----- TRECHO PARA LEITURA

Conflito de Atribuições –
Cível
Protocolado nº 48.036/18
Inquérito Civil nº SIS 14.0426.0001322/2018-9
Suscitante: 12º Promotor de Justiça
de Santos
Suscitado: Ministério Público Federal
(Procuradoria da República no Município de Santos)
Ementa: CONSTITUCIONAL. ADMINISTRATIVO. PROCESSO
CIVIL. CONFLITO DE ATRIBUIÇÃO. INQUÉRITO CIVIL. DANO AO PATRIMÔNIO PÚBLICO.
IMPROBIDADE ADMINISTRATIVA. EXISTÊNCIA DE COLABORADORES APOSENTADOS, NO ÂMBITO
DA COMPANHIA DOCAS DO ESTADO DE SÃO PAULO (CODESP), QUE RECEBERIAM SALÁRIOS
ELEVADOS. SOCIEDADE DE ECONOMIA MISTA FEDERAL. CONTROLE ACIONÁRIO DA UNIÃO.
ATIVIDADES PORTUÁRIAS. COMPETÊNCIA MATERIAL E LEGISLATIVA EXCLUSIVAS DA UNIÃO.
INTERESSE JURÍDICO PRESUMIDO. ATRIBUIÇÃO DO MINISTÉRIO PÚBLICO FEDERAL.
1. Havendo denúncia de irregularidades na contratação de colaboradores já aposentados, que receberiam salários elevados, por sociedade de economia mista federal, cujo objetivo institucional é o exercício da autoridade portuária, e sendo de competência exclusiva da União os serviços portuários, eventuais danos ao patrimônio público ou improbidade administrativa situam-se no âmbito das atribuições do Ministério Público Federal, não bastasse a presunção de interesse jurídico da União.
2. Representação conhecida e acolhida, determinando-se a remessa dos autos ao Supremo Tribunal Federal para a apreciação do conflito negativo entre Ministérios Públicos.

----------
----- EXTRATO DE DADOS

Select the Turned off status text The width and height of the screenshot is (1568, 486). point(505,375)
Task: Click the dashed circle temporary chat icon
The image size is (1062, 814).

----------

OBJETIVO
Transcreva, do texto acima sobre o conflito de atribuições, a parte que se abre com as palavras que contêm "INTERESSE JURÍDICO PRESUMIDO." e se fecha com "jurídico da União.".

RESPOSTA COMENTADA
INTERESSE JURÍDICO PRESUMIDO. ATRIBUIÇÃO DO MINISTÉRIO PÚBLICO FEDERAL.
1. Havendo denúncia de irregularidades na contratação de colaboradores já aposentados, que receberiam salários elevados, por sociedade de economia mista federal, cujo objetivo institucional é o exercício da autoridade portuária, e sendo de competência exclusiva da União os serviços portuários, eventuais danos ao patrimônio público ou improbidade administrativa situam-se no âmbito das atribuições do Ministério Público Federal, não bastasse a presunção de interesse jurídico da União.